L'albuminuria si valuta sul campione di urine della mattina o sulle 24 ore. Bisogna tenere conto di eventuali
altre patologie che possono alterare questo dato. Se l'albuminuria è negativa non si interviene e si ripete lo
screening dopo un anno. Se è positiva si testa nuovamente in un periodo di 3-6 mesi, e se 2 test sono
positivi si inizia il trattamento anti-ipertensivo e il controllo stretto della funzionalità renale. La
microalbuminuria è un fattore di rischio importante per nefropatia diabetica, ma anche per il rischio
cardiovascolare nei soggetti con diabete di tipo 2.

Trattamento
La possibilità di contenere l'albuminuria è legata al trattamento insulinico. Il trattamento intensivo
permette di migliorare in maniera significativa i parametri renali.
Si attua un intervento multifattoriale:
- controllo glicemico
- terapia con anti-ipertensivi
- abolizione del fumo
- trattamento dell'iperlipidemia

NEUROPATIA DIABETICA

E' un disordine clinicamente evidente o subclinico, che si manifesta in assenza di altre cause di neuropatia
periferica. La causa è il progressivo e irreversibile danno a carico delle fibre nervose causato
dall'iperglicemia cronica.
La forma più rara è l'interessamento di singoli nervi (mononeuropatia focale o plurifocale): in genere
interessa i nervi cranici, il nervo femorale o sciatico, è autolimitante e risponde bene al controllo glicemico.
Si caratterizza in acuto per la comparsa di paresi e dolore.
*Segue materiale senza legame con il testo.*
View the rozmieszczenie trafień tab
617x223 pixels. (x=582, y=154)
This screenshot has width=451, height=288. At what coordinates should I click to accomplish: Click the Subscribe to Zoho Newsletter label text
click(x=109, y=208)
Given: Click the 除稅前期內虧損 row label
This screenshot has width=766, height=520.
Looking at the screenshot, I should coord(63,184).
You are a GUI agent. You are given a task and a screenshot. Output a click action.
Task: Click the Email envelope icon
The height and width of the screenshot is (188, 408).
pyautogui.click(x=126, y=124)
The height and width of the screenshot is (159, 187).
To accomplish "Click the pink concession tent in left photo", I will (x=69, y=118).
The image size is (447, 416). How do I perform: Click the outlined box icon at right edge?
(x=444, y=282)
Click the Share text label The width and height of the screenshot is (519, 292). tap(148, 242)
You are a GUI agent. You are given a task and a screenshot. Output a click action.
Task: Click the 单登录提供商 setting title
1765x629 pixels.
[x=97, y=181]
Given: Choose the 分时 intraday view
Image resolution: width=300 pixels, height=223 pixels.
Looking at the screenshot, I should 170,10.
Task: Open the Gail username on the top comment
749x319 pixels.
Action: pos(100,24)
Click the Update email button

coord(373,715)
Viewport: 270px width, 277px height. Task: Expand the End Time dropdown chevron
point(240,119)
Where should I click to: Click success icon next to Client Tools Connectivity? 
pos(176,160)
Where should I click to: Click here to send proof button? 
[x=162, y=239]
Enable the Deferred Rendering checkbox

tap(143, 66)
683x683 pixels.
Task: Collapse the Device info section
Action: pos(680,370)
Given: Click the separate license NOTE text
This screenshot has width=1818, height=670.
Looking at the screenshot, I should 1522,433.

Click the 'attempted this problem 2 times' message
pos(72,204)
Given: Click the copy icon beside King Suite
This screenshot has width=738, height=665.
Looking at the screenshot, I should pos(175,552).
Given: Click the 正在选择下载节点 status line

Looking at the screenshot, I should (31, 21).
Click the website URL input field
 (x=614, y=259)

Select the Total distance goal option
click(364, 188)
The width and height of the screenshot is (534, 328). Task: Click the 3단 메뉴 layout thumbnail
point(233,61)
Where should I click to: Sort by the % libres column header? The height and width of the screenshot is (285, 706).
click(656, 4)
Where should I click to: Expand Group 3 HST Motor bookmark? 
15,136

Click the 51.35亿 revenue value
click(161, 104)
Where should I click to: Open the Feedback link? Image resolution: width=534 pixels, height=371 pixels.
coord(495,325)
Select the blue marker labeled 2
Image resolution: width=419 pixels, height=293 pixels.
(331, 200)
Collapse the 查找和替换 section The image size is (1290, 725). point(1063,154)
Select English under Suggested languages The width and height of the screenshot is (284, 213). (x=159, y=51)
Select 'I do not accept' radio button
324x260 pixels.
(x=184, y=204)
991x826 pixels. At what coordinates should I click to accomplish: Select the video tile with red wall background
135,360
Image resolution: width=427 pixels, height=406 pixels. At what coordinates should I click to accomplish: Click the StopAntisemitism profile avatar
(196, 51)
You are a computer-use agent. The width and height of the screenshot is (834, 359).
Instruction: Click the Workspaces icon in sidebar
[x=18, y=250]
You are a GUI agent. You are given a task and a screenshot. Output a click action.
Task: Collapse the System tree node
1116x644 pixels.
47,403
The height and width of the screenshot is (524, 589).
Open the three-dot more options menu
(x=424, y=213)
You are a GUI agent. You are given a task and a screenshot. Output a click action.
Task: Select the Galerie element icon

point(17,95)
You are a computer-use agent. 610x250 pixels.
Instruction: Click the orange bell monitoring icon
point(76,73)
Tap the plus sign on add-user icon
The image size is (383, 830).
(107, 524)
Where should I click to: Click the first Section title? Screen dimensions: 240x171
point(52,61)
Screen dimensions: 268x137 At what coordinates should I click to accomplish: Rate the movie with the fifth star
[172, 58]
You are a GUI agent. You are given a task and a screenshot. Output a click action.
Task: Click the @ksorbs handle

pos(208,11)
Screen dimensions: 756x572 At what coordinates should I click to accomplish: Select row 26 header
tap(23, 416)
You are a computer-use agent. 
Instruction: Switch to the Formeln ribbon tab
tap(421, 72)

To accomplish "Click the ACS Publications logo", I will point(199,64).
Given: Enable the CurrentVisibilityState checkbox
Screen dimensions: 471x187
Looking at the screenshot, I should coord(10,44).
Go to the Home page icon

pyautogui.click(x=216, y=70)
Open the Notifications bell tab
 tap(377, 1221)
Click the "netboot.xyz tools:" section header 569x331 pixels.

In alcuni casi il danno può essere legato a
ischemia.
Più frequentemente si presenta la polimielopatia simmetrica distale, che riguarda l'apparato sensitivo e
motorio. Abbiamo alterazione della sensibilità tattile, vibratoria, termica e dolorifica. Può essere presente
formicolio, dolore urente invalidante, debolezza (sintomo motorio). E' simmetrica, le parestesie possono
riguardare il palmo delle mani e la superficie anteriore delle gambe. Può essere diffusa e interessare la
regione delle spalle bilateralmente e delle cosce.
Le alterazioni inizialmente sono subcliniche, e consistono nell'alterazione della trasmissione dell'impulso
nervoso. Successivamente compaiono alterazioni della sensibilità vibratoria, poi di quella pressoria, e poi
dei riflessi tendinei. Il versante più interessato è quello sensitivo. Le alterazioni della sensibilità sono
associate a complicanze più gravi come il piede diabetico, per ridotta percezione dei traumi.
E' coinvolto anche il sistema nervoso autonomo; le alterazioni sono legate all'organo innervato: possiamo
avere alterazioni del ritmo cardiaco, ipotensione ortostatica, ecc. Queste alterazioni fanno si che il soggetto
percepisca meno i fenomeni legati all'ipoglicemia, come la tachicardia, il malessere, che sono spesso
mediati dalle catecolamine. Possiamo avere anche alterazioni della motilità intestinale, con diarrea o stipsi,
disfunzione della cistifellea, oppure disfunzioni a livello urogenitale (le alterazioni della funzione erettile
sono molto frequenti nel soggetto diabetico).
I sintomi sensitivi possono essere positivi (dolore, formicolio, iperestesia, iperalgesia) o negativi (anestesia).
Lo stesso per i sintomi motori: crampi, fascicolazioni (positivi), ipostenia (negativo).

La diagnosi si basa su sintomi e segni clinici. Abbiamo anche degli strumenti per misurare le alterazioni: la
sensibilità vibratoria con il diapason, quella pressoria con il (???)filamento, proviamo i riflessi tendinei, ecc.
Il monitoraggio si effettua ogni 12 mesi. L'elettromiografia è indicata quando c'è un sospetto clinico e i test
precedenti non sono risolutivi.

Terapia
Per il dolore posso usare fans e antidolorifici. Si possono usare farmaci come i triciclici, la carbamazepina, gli
anticonvulsivi. In ogni caso il fattore più importante resta il controllo glicemico.